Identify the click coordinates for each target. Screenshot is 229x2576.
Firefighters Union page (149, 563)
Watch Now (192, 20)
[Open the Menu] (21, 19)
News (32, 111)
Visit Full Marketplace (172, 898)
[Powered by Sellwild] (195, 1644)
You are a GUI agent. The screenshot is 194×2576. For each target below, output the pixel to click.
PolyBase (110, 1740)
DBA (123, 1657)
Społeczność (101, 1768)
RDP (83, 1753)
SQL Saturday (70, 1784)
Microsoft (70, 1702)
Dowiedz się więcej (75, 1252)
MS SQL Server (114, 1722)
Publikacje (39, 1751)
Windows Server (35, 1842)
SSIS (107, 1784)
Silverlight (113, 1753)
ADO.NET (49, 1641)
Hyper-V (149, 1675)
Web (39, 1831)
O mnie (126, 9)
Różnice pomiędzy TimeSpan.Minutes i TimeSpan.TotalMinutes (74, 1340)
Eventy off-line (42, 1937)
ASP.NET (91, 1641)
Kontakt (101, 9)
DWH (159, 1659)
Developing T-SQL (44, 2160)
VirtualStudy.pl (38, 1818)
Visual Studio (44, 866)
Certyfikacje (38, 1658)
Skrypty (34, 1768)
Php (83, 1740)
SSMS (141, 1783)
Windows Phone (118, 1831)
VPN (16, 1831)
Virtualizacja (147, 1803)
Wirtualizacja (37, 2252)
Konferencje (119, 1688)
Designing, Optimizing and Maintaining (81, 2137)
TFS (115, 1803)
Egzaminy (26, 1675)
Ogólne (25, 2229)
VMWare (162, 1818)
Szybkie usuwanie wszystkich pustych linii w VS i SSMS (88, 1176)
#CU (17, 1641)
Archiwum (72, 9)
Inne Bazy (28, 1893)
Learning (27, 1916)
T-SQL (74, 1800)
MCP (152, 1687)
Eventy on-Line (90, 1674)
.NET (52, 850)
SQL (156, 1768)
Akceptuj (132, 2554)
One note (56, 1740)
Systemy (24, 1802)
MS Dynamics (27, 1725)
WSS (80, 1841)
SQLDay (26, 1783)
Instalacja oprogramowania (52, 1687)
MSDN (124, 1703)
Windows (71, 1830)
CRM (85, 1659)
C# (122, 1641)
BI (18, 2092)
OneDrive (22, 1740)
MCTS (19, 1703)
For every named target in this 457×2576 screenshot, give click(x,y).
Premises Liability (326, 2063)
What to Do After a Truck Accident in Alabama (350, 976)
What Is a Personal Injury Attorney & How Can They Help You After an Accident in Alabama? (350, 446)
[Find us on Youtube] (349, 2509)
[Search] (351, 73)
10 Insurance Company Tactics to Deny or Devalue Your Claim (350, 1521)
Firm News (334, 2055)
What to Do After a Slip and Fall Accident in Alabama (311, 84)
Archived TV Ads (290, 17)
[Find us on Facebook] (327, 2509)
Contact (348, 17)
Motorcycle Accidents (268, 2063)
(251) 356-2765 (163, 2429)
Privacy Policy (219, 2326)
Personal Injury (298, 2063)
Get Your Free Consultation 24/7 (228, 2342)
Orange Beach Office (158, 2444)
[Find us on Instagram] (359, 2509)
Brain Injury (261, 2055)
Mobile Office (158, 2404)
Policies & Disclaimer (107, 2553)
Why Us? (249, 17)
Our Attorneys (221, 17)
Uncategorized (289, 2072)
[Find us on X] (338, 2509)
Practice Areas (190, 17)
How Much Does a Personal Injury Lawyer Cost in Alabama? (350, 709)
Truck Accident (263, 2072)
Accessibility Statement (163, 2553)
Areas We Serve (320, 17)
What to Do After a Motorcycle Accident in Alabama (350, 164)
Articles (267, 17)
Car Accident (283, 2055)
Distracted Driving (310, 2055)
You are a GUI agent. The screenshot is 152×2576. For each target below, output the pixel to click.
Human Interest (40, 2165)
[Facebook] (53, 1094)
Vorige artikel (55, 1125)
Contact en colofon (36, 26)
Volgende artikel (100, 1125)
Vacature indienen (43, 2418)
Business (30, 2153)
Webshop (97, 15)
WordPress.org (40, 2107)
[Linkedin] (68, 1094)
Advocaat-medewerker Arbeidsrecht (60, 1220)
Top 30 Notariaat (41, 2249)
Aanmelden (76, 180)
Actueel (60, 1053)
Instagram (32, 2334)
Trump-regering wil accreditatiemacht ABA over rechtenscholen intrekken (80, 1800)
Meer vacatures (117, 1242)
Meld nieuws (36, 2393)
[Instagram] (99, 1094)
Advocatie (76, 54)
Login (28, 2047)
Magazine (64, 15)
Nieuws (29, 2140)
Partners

═══

**Task description:**
Write out all the records above one more time, exactly.

**Response to this exercise:**
Identify the click coordinates for each target. Screenshot is 229x2576.
Firefighters Union page (149, 563)
Watch Now (192, 20)
[Open the Menu] (21, 19)
News (32, 111)
Visit Full Marketplace (172, 898)
[Powered by Sellwild] (195, 1644)
You are a GUI agent. The screenshot is 194×2576. For each target below, output the pixel to click.
PolyBase (110, 1740)
DBA (123, 1657)
Społeczność (101, 1768)
RDP (83, 1753)
SQL Saturday (70, 1784)
Microsoft (70, 1702)
Dowiedz się więcej (75, 1252)
MS SQL Server (114, 1722)
Publikacje (39, 1751)
Windows Server (35, 1842)
SSIS (107, 1784)
Silverlight (113, 1753)
ADO.NET (49, 1641)
Hyper-V (149, 1675)
Web (39, 1831)
O mnie (126, 9)
Różnice pomiędzy TimeSpan.Minutes i TimeSpan.TotalMinutes (74, 1340)
Eventy off-line (42, 1937)
ASP.NET (91, 1641)
Kontakt (101, 9)
DWH (159, 1659)
Developing T-SQL (44, 2160)
VirtualStudy.pl (38, 1818)
Visual Studio (44, 866)
Certyfikacje (38, 1658)
Skrypty (34, 1768)
Php (83, 1740)
SSMS (141, 1783)
Windows Phone (118, 1831)
VPN (16, 1831)
Virtualizacja (147, 1803)
Wirtualizacja (37, 2252)
Konferencje (119, 1688)
Designing, Optimizing and Maintaining (81, 2137)
TFS (115, 1803)
Egzaminy (26, 1675)
Ogólne (25, 2229)
VMWare (162, 1818)
Szybkie usuwanie wszystkich pustych linii w VS i SSMS (88, 1176)
#CU (17, 1641)
Archiwum (72, 9)
Inne Bazy (28, 1893)
Learning (27, 1916)
T-SQL (74, 1800)
MCP (152, 1687)
Eventy on-Line (90, 1674)
.NET (52, 850)
SQL (156, 1768)
Akceptuj (132, 2554)
One note (56, 1740)
Systemy (24, 1802)
MS Dynamics (27, 1725)
WSS (80, 1841)
SQLDay (26, 1783)
Instalacja oprogramowania (52, 1687)
MSDN (124, 1703)
Windows (71, 1830)
CRM (85, 1659)
C# (122, 1641)
BI (18, 2092)
OneDrive (22, 1740)
MCTS (19, 1703)
For every named target in this 457×2576 screenshot, give click(x,y).
Premises Liability (326, 2063)
What to Do After a Truck Accident in Alabama (350, 976)
What Is a Personal Injury Attorney & How Can They Help You After an Accident in Alabama? (350, 446)
[Find us on Youtube] (349, 2509)
[Search] (351, 73)
10 Insurance Company Tactics to Deny or Devalue Your Claim (350, 1521)
Firm News (334, 2055)
What to Do After a Slip and Fall Accident in Alabama (311, 84)
Archived TV Ads (290, 17)
[Find us on Facebook] (327, 2509)
Contact (348, 17)
Motorcycle Accidents (268, 2063)
(251) 356-2765 (163, 2429)
Privacy Policy (219, 2326)
Personal Injury (298, 2063)
Get Your Free Consultation 24/7 (228, 2342)
Orange Beach Office (158, 2444)
[Find us on Instagram] (359, 2509)
Brain Injury (261, 2055)
Mobile Office (158, 2404)
Policies & Disclaimer (107, 2553)
Why Us? (249, 17)
Our Attorneys (221, 17)
Uncategorized (289, 2072)
[Find us on X] (338, 2509)
Practice Areas (190, 17)
How Much Does a Personal Injury Lawyer Cost in Alabama? (350, 709)
Truck Accident (263, 2072)
Accessibility Statement (163, 2553)
Areas We Serve (320, 17)
What to Do After a Motorcycle Accident in Alabama (350, 164)
Articles (267, 17)
Car Accident (283, 2055)
Distracted Driving (310, 2055)
You are a GUI agent. The screenshot is 152×2576. For each target below, output the pixel to click.
Human Interest (40, 2165)
[Facebook] (53, 1094)
Vorige artikel (55, 1125)
Contact en colofon (36, 26)
Volgende artikel (100, 1125)
Vacature indienen (43, 2418)
Business (30, 2153)
Webshop (97, 15)
WordPress.org (40, 2107)
[Linkedin] (68, 1094)
Advocaat-medewerker Arbeidsrecht (60, 1220)
Top 30 Notariaat (41, 2249)
Aanmelden (76, 180)
Actueel (60, 1053)
Instagram (32, 2334)
Trump-regering wil accreditatiemacht ABA over rechtenscholen intrekken (80, 1800)
Meer vacatures (117, 1242)
Meld nieuws (36, 2393)
[Instagram] (99, 1094)
Advocatie (76, 54)
Login (28, 2047)
Magazine (64, 15)
Nieuws (29, 2140)
Partners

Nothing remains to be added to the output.